Minimal change disease usually responds well to initial treatment, with the symptoms of nephrotic syndrome (NS) typically going away, but this can take weeks to months. Younger children, who are more likely to develop minimal change disease, usually respond faster than adults. In 2 out of 3 children with minimal change diease, however, the symptoms of NS can reoccur, called a Relapse, particularly after an infection or an allergic reaction. This is typical, and usually requires additional treatment. Many children experience 3 to 4 Relapses before the disease starts to go away. Some children require longer term therapy to keep MCD under control. It appears that the more time one goes without a Relapse, the better the chances are that a Relapse will not occur. In most children with minimal change disease, particularly among those who respond typically, there is minimal to no permanent damage observed in their kidneys.

With steroid treatment, the symptoms of nephrotic syndrome (NS) will go away, called remission, in the majority of children with minimal change disease. This typically occurs faster, over 2 to 8 weeks, in younger children, but can take up to 3 or 4 months in adults. Typically the dose of steroids will initially be fairly high, lasting 1or 2 months. At some point after the urine protein levels have become normal again, the dose of steroids might be switched to an every-other-day schedule, then very slowly reduced over the course of several months. It is very important to taper, or gradually reduce, the dose of steroids. The body does not respond well to a sudden discontinuation of steroids, and this might also trigger a relapse, or return of NS symptoms. Giving steroids initially for a longer period of time is thought to reduce the likelihood of relapse. The majority of children with minimal change disease will respond to this treatment.
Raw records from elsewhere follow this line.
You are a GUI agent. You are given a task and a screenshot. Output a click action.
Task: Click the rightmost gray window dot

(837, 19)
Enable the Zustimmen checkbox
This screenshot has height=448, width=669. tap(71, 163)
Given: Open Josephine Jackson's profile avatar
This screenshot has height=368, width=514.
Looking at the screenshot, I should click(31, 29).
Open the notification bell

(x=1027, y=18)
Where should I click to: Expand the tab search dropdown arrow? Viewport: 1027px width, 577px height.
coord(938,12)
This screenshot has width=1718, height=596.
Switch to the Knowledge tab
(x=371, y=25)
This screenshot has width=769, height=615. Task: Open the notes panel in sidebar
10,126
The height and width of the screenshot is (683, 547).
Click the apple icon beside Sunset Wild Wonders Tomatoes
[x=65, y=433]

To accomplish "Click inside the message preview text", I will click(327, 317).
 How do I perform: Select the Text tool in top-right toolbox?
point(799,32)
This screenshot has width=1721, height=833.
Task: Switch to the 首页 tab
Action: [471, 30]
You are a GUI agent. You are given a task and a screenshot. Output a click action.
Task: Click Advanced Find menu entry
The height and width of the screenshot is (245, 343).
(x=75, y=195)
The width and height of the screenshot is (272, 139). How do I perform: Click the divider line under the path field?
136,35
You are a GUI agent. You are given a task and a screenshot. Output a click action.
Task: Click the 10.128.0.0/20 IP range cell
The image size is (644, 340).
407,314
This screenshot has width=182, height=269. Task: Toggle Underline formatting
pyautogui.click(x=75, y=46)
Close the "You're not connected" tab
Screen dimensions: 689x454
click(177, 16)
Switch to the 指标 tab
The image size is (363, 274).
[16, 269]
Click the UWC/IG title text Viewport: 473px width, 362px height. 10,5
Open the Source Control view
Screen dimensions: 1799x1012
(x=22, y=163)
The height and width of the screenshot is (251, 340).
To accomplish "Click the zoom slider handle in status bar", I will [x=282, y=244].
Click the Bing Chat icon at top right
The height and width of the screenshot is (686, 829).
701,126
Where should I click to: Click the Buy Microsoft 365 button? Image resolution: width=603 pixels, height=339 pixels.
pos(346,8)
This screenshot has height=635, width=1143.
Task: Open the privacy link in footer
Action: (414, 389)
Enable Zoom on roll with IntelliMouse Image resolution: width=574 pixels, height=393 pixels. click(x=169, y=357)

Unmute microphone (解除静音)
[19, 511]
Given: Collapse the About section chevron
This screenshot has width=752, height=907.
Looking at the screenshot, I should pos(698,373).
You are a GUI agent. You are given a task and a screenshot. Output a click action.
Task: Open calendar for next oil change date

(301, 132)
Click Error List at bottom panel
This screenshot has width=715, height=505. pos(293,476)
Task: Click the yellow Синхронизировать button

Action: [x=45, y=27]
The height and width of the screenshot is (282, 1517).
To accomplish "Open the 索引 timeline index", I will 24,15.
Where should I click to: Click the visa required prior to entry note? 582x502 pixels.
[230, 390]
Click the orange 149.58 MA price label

Even among those who respond well to steroids initially, it is common to observe periods of relapse (return of NS symptoms). Because of the potential for relapse, your physician might prescribe and teach you how to use a tool to have you check urine protein levels at home. Two out of 3 children who initially responded to steroids will experience this at least once. Typically the steroids will be restarted when this occurs, although the total duration of steroid treatment is usually shorter during relapses than it is during the initial treatment of the disease.

Though steroids are the first-line therapy for minimal change disease, they have a significant number of side effects, inlcuding, but not limited to, suppression of the immune system, increase risk for diabetes, weight gain, increased risk for high blood pressure, osteoporosis, and cataract formation. Steroids also raise a person's cholesterol.

If steroids are not successful, or are contraindicated for various reasons, alternate therapies exist, including cyclosporine, tacrolimus, and mycophenilate mofetil (Cellcept). Of these, Cellcept offers the best "bang for buck", in terms of least side effects, and allowance of reducation in steroid dosage. It must be noted, however, that the immune system of suppresion of Cellcet and Prednisone are ADDITIVE, and place the person at significant risk of infection.